The Ministry of National Defense (MND) yesterday said it has been keeping a close eye on Chinese military activities and monitored six Chinese military aircraft flying over a strategic waterway near Japan’s Okinawa Islands two days ago.
The ministry monitored Chinese bombers and fighter jets that flew over the Miyako Strait between the Japanese islands of Miyako and Okinawa on Friday last week, ministry spokesman Major General Chen Chung-chi (陳中吉) said.
The Chinese aircraft were believed to be two Su-30 fighter jets, two H-6 bombers and two surveillance aircraft, Japan’s Kyodo news agency reported on Saturday.
The flight was legal and did not infringe on Japanese territorial airspace, but the Japan Air Self-Defense Force scrambled fighter jets to conduct reconnaissance as Chinese aircraft passed the strait, a critical entryway into the Western Pacific, the report said.
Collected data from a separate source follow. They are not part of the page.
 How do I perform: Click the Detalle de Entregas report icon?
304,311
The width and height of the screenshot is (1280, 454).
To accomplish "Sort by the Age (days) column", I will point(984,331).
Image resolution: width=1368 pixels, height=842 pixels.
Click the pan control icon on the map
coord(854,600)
The four Chinese bombers and surveillance airplanes flew northwest over the Pacific Ocean before traveling over the strait and heading toward the East China Sea, it said.
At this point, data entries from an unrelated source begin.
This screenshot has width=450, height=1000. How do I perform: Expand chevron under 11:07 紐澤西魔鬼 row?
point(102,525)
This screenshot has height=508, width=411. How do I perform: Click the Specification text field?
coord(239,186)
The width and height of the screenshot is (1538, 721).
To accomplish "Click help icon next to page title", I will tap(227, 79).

It was assumed that the four aircraft flew over the Bashi Channel between Taiwan and the Philippines and circled around Taiwan, the report added.
The two Su-30 fighter jets passed the strait from the opposite direction and turned around to join the four other aircraft and return to the East China Sea, according to the report.
Chen yesterday said that the Taiwanese military has been closely monitoring the nation’s waters and airspace to ensure national security, without being provocative or escalating potential conflicts.
The military did not send fighter jets to patrol Taiwan’s airspace in response to the politically sensitive flight, but it asked airborne aircraft to conduct reconnaissance, Chen said, without specifying what aircraft were used.
The flight was part of a routine distant-sea exercise and was not targeted at any specific nation, Chinese People’s Liberation Army Air Force spokesman Shen Jinke (申進科) said.
It was the second such flight since September, when Beijing dispatched fighters and bombers to the area as territorial disputes in the South and East China seas escalated.